Mozambican Government committed to winning back trust

President Filipe Nyusi declared on 27 January in Maputo that his government remains committed to winning back the trust of international financial institutions and of the country’s other cooperation partners. Speaking at the inauguration of the new headquarters of the country’s second largest retail bank, the BCI (Commercial and Investment Bank), President Nyusi said that an independent international audit of the quasi-public companies Ematum (Mozambique Tuna Company), MAM (Mozambique Asset Management) and Proindicus is going ahead “at a good pace”.

Mozambique’s current financial plight is to a large extent due to the loans, amounting to over two billion dollars, which these three companies took from European banks (mostly Credit Suisse and VTB of Russia) in 2013 and 2014. The loans were all guaranteed by the Mozambican government, but the guarantees are considered by many to be illegal and invalid because they broke the ceiling on guarantees laid down by the budget law, and because such government-guaranteed debt must be approved by the country’s parliament, the Assembly of the Republic, which was kept in the dark.

When the full extent of the loans became clear in April 2016, the International Monetary fund (IMF), and other western partners suspended all financial aid.

The basic condition laid down by the IMF for the restoration of normal relations is a full audit of Ematum, Proindicus and MAM, to see what happened to the two billion dollars.

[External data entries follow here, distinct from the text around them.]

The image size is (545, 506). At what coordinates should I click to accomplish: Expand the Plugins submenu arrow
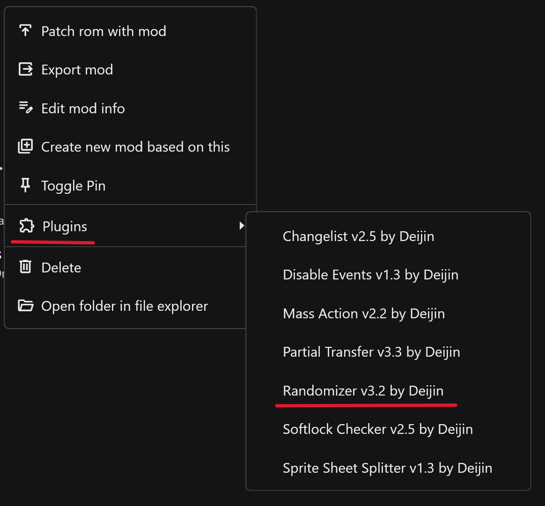(242, 226)
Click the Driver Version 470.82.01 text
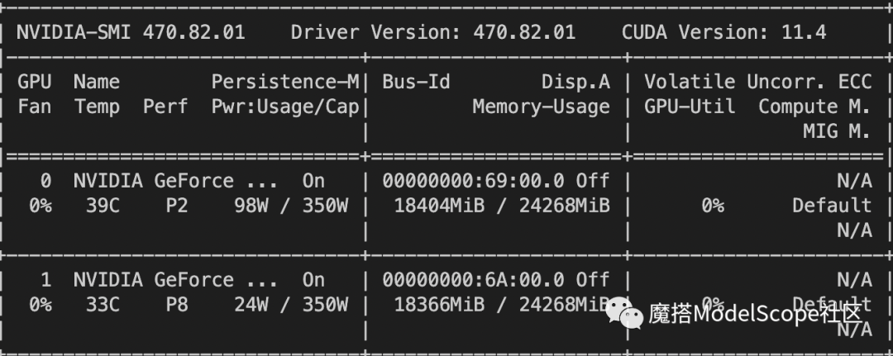Screen dimensions: 893x356 pos(433,32)
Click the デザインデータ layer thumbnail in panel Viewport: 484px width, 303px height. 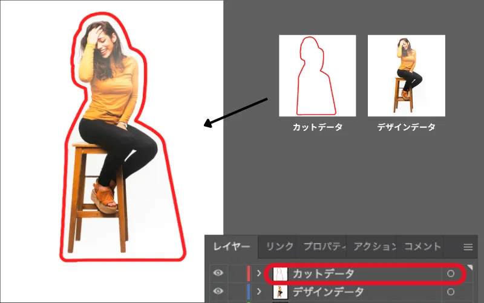(x=280, y=292)
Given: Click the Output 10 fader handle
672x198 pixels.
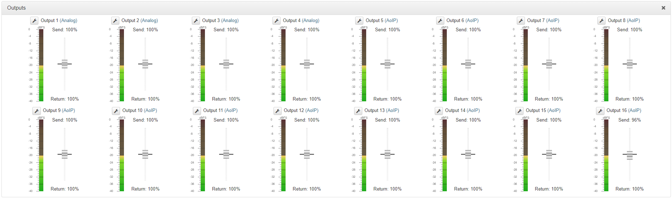Looking at the screenshot, I should (145, 154).
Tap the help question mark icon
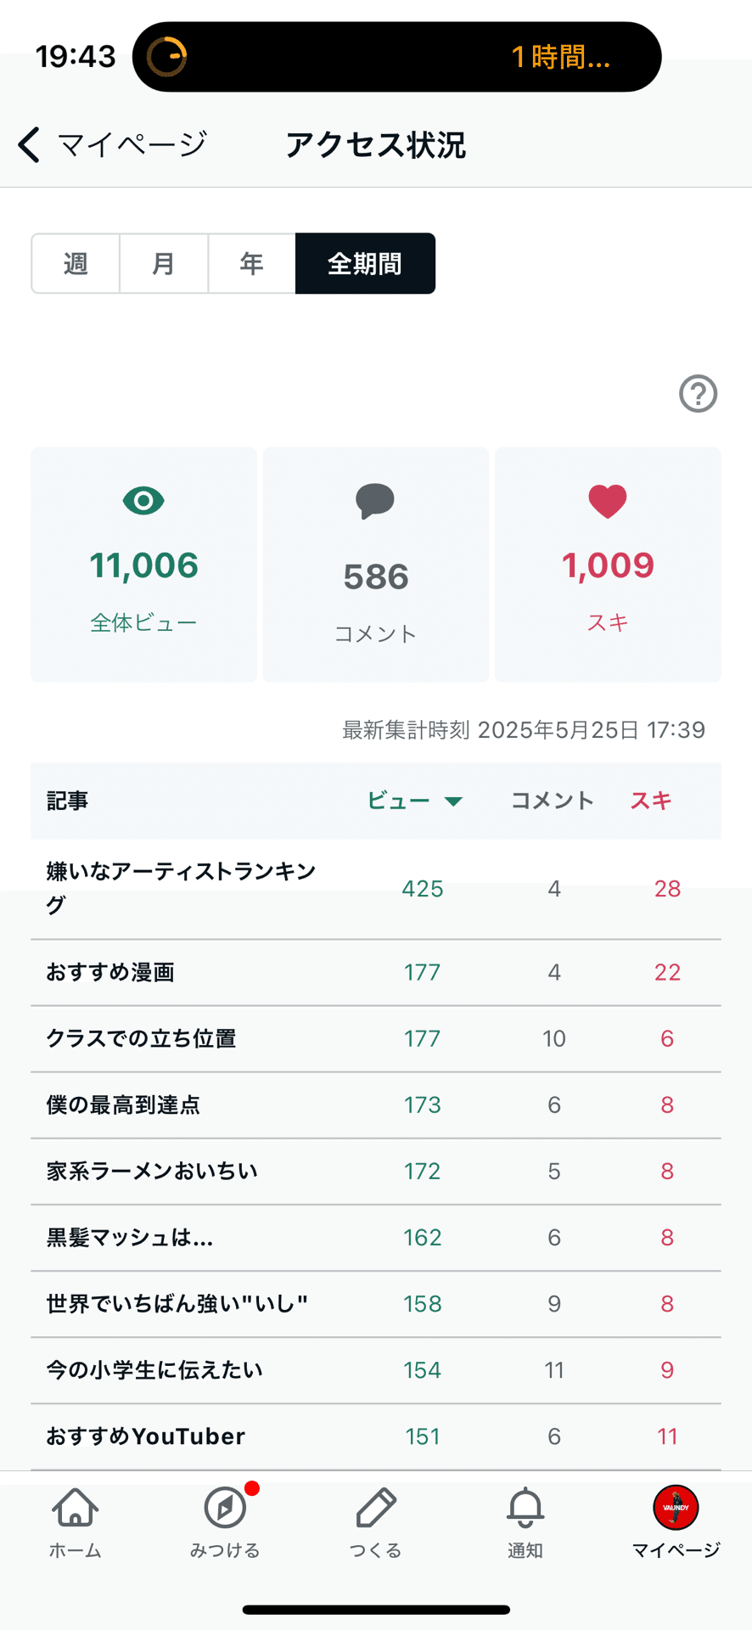Screen dimensions: 752x1630 [x=698, y=394]
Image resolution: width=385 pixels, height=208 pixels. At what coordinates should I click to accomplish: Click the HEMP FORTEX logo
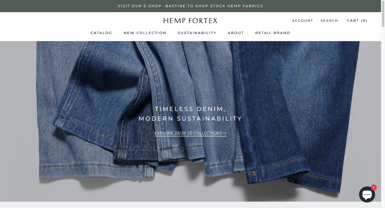[x=190, y=21]
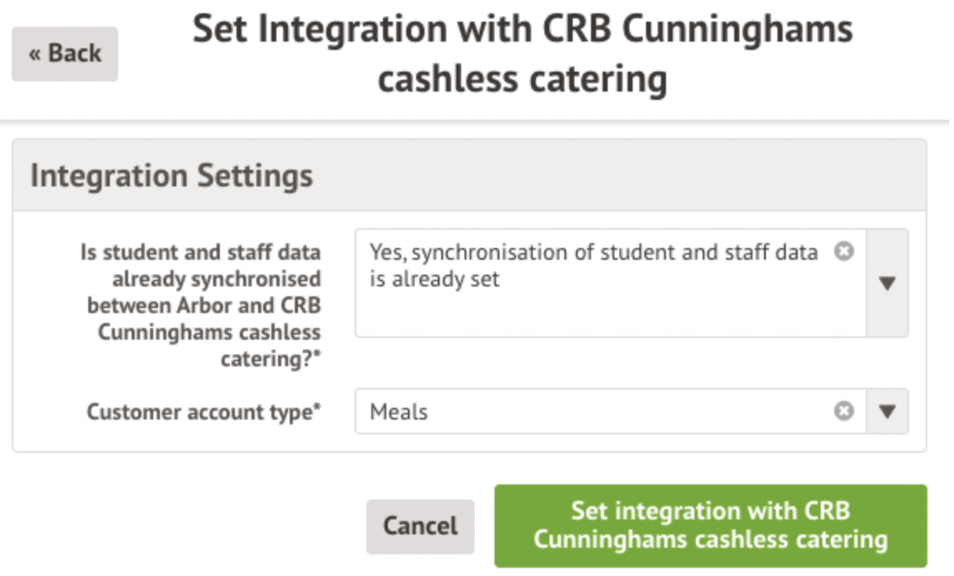This screenshot has height=576, width=954.
Task: Go back using the « Back button
Action: pos(65,54)
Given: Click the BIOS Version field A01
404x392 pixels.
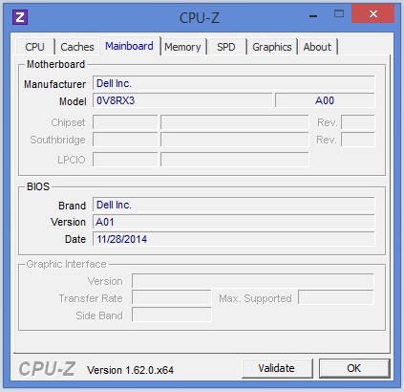Looking at the screenshot, I should pyautogui.click(x=234, y=222).
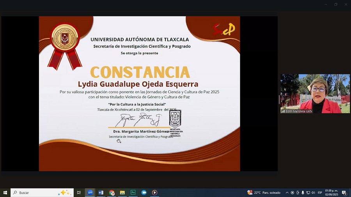
Task: Click the microphone icon in the system tray
Action: (303, 193)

No full list of the assets and services purchased with this money has been published. The US company Kroll has been hired and given until the end of February to produce its report.

“The international audit is going ahead at a good pace”, said President Nyusi. “Our government is taking initiatives seeking to re-establish relations with international financial bodies and with our bilateral partners”. At the same time, the Bank of Mozambique has been urged to implement daring measures “to strengthen the stability of the financial sector”.

The various shocks the Mozambican economy had faced in 2016 “explain the lower GDP growth we experienced last year”, said the President, “associated with the higher depreciation of the metical (the Mozambican currency) in the various segments of the exchange market in the first six months of the year”.

The government had reacted with measures such as “restrictions on public expenditure and greater rigour in budgetary execution”. President Nyusi believed that tight monetary policy had helped lay the base “for a noteworthy stabilization of macro-economic indicators”.

The metical had stabilized in the last few months of 2016. From a low point of around 80 meticais to the US dollar, it has recovered to around 70 to the dollar. The year ended with inflation at 25 per cent, the highest rate for more than two decades, but the president was optimistic that inflation will be much lower in 2017.

The country’s net foreign reserves were eroding in the first eight months of 2016, but as from September they too began to recover, and in the last quarter of the year increased by US$275 million. They are now sufficient to cover three and a half months of imports of goods and non-factor services.

The BCI celebrated its 20th anniversary in 2016, and claims to be the market leader in deposits, credit, business volume and assets. It has over 1.46 million clients, and 196 branches. Its main shareholders are Portuguese banks, CGD and BPI, which hold 81 per cent of the shares.